Ten slotte richten cross-sectionele onderzoeken zich meer op een specifiek tijdstip dan op een langere periode, wat leidt tot gegevens die de prevalentie of incidentie van een uitkomst na een blootstelling laten zien. Dit formaat biedt echter niet zoveel informatie als de eerste twee soorten observationele studies en is meestal beter geschikt wanneer men zich richt op de beschrijvende epidemiologie van een grotere populatie. In een onderzoek naar de geestelijke gezondheid van studenten geneeskunde werden bijvoorbeeld studenten in hun eerste, derde en zesde leerjaar ondervraagd. Uit het onderzoek bleek dat eerstejaars studenten werkdruk en gebrek aan feedback als stressoren zagen. Derdejaarsstudenten noemden “competentiezorgen” een stressfactor, en zesdejaarsstudenten noemden gebrek aan ondersteuning een stressfactor. Uiteindelijk is het de combinatie van deze analytische onderzoeken die epidemiologen besluitvorming en reacties op volksgezondheidskwesties of betrokkenheid bij beleidsontwikkeling en wetgevingen aansturen. Door deze factoren te kennen, kunnen interventies zeer gericht zijn en kunnen onbedoelde gevolgen optreden. kunnen worden beperkt of volledig worden vermeden.

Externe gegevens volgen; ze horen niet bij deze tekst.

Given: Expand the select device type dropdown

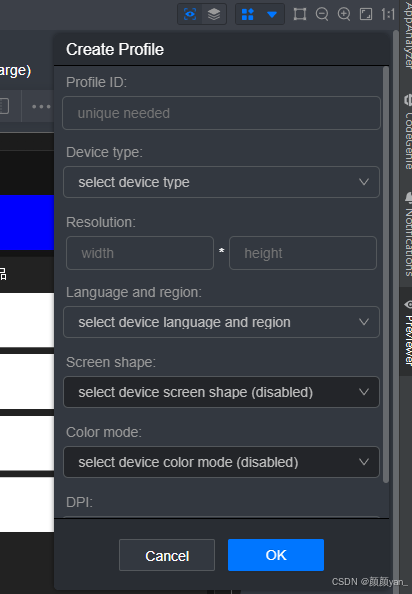Looking at the screenshot, I should coord(222,182).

Interventies worden ook gecontroleerd tijdens de implementatie en geëvalueerd op effectiviteit, efficiëntie, impact, kosteneffectiviteit en potentieel voor verbetering.Twee belangrijke uitkomstmaten zijn morbiditeit en mortaliteit. Veranderingen binnen deze twee maatregelen kunnen niet alleen de ernst van een gezondheidsgebeurtenis aangeven, maar ook dienen als een van de lakmoesproeven voor de reacties die epidemiologen kunnen nemen. Maatregelen voor morbiditeit en mortaliteit kunnen worden verzameld met behulp van beschrijvende of analytische epidemiologie en kunnen worden gestratificeerd in verschillende subcategorieën, zoals perinatale, neonatale, zuigelingen- en maternale morbiditeitssterfte, om er maar een paar te noemen. Morbiditeit en mortaliteit kunnen ook worden gestratificeerd naar leeftijd, ras, etniciteit, geslacht, geslacht, nationaliteit en sociaaleconomische status, die een mogelijkheid bieden om groepsspecifieke vatbaarheden of blootstellingen binnen een populatie bloot te leggen.

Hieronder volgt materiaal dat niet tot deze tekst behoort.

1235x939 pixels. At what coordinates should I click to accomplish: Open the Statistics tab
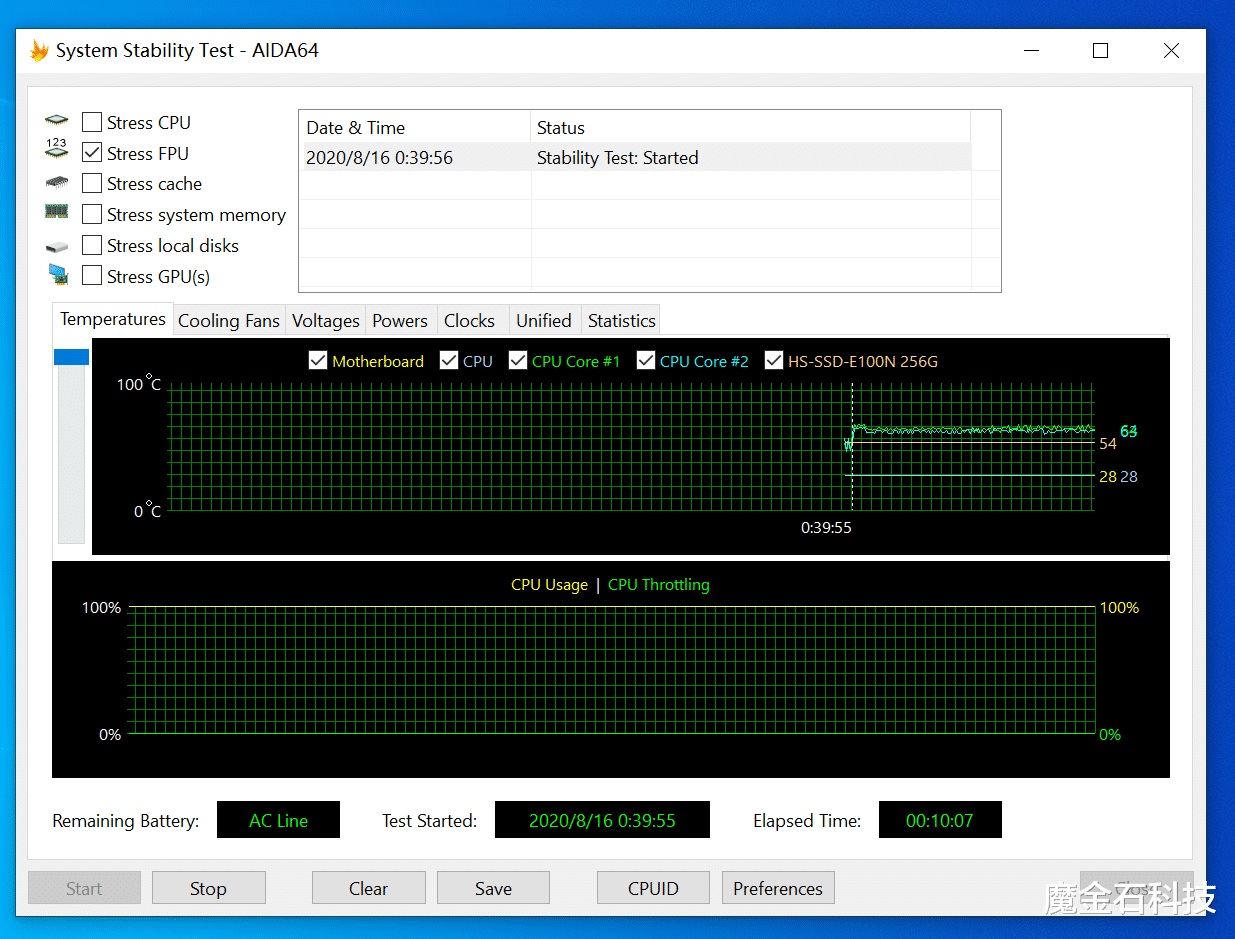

Deze subcategorieën bieden goed inzicht in de gezondheid van de bevolking en markeer elke groep die mogelijk onevenredig wordt getroffen. Een overzicht van de kindersterfte in de Verenigde Staten van 1950 tot 2010 toonde bijvoorbeeld aan dat hoewel de kindersterfte in de afgelopen vier decennia aanzienlijk is afgenomen, de ongelijkheid tussen Afro-Amerikanen en blanken geleidelijk is toegenomen, nog verergerd door onderwijs en inkomensongelijkheid. Andere verschillen die aan het licht kwamen, zijn onder meer de indirecte relatie tussen sociaaleconomische status en sterfte aan kanker, de prevalentie van astma-morbiditeiten in binnenstedelijke gebieden en de onethische aanpak van rookreclame op scholen met lage inkomens. Door dit soort informatie te gebruiken, kunnen belanghebbenden van een gemeenschap of populatie betere beslissingen nemen over het type, het doel, de volgorde en de reikwijdte van een interventie die moet worden nagestreefd, waardoor gemeenschappen uiteindelijk hun tijd, geld en andere middelen op de juiste manier kunnen besteden. naar de meest impactvolle en kosteneffectieve interventies.